1 - The latest date for large scale Muslim settlement in lands dominated by the Han would be during the Yuan (Mongol) dynasty in the 13th century. The Hui themselves have legends which date their arrival during the Sui dynasty, during the life of Muhammed himself, though these are almost certainly mythological. It seems highly plausible though that the first Muslim communities in China date to the Tang dynasty, which flourished between 650 and 900 (which an apogee around 750).

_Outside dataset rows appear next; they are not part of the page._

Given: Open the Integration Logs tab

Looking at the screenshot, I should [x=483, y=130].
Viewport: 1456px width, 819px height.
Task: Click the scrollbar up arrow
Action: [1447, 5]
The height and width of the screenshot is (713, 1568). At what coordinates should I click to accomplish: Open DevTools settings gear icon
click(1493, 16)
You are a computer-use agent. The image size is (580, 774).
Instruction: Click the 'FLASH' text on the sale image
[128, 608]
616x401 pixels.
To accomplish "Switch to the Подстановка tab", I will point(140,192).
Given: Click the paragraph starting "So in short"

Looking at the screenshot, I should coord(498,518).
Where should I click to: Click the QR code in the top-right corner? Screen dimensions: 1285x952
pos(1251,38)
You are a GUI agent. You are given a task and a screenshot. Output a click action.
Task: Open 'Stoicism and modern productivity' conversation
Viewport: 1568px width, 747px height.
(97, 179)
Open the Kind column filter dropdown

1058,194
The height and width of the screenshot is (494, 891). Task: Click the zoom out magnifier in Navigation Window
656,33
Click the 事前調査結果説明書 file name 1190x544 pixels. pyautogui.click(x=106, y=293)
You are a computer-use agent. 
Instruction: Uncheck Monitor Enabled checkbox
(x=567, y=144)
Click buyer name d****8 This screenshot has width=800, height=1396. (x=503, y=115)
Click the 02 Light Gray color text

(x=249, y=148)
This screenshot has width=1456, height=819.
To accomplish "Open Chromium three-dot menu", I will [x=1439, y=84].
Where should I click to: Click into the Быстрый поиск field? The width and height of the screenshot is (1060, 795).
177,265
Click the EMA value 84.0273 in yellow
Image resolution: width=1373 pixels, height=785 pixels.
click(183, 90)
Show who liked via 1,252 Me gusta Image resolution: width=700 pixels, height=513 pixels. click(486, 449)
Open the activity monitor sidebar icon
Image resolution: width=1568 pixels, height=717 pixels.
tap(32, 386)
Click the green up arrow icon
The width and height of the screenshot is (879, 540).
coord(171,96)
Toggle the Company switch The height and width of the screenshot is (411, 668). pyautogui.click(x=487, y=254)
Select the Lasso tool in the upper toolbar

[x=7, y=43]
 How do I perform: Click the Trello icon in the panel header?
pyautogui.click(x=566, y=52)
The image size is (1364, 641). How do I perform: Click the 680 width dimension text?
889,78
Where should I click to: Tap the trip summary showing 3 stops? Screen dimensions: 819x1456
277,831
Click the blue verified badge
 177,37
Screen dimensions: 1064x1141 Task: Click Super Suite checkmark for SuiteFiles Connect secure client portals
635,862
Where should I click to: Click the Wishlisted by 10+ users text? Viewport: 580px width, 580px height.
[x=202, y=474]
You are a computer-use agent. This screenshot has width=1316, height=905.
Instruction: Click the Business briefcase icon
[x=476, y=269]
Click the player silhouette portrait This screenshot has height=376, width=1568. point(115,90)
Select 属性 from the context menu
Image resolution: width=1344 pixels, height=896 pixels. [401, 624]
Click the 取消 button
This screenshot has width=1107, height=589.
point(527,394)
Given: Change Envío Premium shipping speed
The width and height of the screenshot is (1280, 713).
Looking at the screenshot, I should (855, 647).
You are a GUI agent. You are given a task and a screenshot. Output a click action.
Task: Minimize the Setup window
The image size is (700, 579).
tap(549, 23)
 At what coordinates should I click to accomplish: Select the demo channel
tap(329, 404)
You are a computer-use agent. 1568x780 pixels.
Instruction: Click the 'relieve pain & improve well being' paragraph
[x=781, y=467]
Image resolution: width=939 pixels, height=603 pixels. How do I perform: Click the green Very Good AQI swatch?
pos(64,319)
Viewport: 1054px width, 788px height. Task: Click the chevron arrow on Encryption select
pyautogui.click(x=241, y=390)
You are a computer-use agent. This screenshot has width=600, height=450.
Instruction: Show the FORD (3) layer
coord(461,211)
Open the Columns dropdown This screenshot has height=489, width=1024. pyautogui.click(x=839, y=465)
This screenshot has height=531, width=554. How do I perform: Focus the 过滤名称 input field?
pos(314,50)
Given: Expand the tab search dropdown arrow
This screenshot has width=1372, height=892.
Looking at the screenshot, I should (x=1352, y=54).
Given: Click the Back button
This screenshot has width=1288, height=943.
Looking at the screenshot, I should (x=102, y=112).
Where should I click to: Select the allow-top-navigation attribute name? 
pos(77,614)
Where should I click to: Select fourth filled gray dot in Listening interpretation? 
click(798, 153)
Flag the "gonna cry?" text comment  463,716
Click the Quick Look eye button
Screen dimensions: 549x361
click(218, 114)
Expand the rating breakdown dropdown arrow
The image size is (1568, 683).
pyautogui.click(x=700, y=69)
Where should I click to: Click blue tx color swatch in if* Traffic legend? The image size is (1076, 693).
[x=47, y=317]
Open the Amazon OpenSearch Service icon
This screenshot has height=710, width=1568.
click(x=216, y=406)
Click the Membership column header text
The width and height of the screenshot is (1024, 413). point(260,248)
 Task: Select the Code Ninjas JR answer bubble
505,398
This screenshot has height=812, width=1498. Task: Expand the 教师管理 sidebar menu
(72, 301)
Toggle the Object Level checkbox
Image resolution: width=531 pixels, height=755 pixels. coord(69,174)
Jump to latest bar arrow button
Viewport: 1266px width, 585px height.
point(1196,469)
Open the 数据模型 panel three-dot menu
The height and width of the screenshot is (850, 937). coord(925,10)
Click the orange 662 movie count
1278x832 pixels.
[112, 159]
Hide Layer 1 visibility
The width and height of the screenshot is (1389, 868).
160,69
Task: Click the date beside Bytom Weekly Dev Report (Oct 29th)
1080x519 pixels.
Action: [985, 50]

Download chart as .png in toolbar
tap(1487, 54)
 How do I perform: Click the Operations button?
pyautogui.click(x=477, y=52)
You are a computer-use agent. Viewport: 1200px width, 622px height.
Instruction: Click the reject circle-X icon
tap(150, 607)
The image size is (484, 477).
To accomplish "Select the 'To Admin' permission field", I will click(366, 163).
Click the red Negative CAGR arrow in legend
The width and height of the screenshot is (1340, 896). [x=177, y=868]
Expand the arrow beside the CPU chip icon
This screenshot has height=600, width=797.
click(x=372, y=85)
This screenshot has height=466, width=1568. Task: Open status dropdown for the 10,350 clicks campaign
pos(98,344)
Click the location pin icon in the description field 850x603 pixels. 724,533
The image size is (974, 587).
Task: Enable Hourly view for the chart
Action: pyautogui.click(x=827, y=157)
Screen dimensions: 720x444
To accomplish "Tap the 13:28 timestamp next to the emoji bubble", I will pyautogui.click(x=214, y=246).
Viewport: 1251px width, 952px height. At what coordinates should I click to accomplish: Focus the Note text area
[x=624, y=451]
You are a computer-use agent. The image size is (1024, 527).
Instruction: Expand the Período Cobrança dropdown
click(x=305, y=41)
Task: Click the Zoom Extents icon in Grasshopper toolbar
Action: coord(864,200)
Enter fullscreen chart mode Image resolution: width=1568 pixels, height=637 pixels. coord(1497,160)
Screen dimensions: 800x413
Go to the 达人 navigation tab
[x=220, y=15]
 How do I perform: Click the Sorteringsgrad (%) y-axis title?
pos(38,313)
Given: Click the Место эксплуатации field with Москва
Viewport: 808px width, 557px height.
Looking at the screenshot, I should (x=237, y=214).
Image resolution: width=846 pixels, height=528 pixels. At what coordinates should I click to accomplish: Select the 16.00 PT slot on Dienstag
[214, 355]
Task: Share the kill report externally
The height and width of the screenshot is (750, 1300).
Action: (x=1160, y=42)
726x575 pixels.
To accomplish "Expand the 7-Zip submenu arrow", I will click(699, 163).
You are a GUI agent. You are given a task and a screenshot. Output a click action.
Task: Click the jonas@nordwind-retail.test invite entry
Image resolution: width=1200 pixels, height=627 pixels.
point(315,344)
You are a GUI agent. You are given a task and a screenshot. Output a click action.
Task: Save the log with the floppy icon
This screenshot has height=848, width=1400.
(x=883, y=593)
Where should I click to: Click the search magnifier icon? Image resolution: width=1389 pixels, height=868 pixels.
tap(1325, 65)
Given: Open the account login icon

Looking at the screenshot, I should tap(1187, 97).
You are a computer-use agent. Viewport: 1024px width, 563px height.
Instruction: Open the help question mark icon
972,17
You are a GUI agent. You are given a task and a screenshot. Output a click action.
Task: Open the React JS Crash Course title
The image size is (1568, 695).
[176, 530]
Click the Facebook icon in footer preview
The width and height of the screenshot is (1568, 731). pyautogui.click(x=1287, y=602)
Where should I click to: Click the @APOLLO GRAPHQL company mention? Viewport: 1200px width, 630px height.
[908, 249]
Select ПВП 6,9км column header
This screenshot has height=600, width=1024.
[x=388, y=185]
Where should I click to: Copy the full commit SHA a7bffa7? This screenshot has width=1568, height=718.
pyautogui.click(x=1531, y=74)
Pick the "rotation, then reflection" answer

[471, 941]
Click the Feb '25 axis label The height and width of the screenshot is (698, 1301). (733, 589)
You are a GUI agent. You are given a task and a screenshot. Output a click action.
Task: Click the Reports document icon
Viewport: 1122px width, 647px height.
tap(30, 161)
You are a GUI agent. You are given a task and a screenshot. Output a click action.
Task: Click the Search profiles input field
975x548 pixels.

2 - It took many generations before the Pali Canon and other Buddhist holy texts were translated into Chinese, in part because the task was so arduous as regards the precise mapping of Indian terms to Chinese ones. Many of the early Chinese perceptions of Buddhism was that it was simply a form of Daoism. Similarly, during later Chinese encounters with Christianity it was perceived that it might be a form of Buddhism (in part because the original Catholic missionaries dressed like Buddhist monks, a practice they ceased when they realized of the relative low esteem that the Confucian scholars held monks). Judaism, which was long practiced in the city of Kaifeng, was assumed to be a form of Islam with a few specific customs and habits (it was called the "Sinew Plucking Religion" because of the Jewish custom).

3 - They made copious (likely mythical) references to past Emperors who enjoined upon them the need to maintain their ancestral traditions and so perpetuate the Dao of Muhammad. Here again, they were legitimizing Islam in a Chinese manner.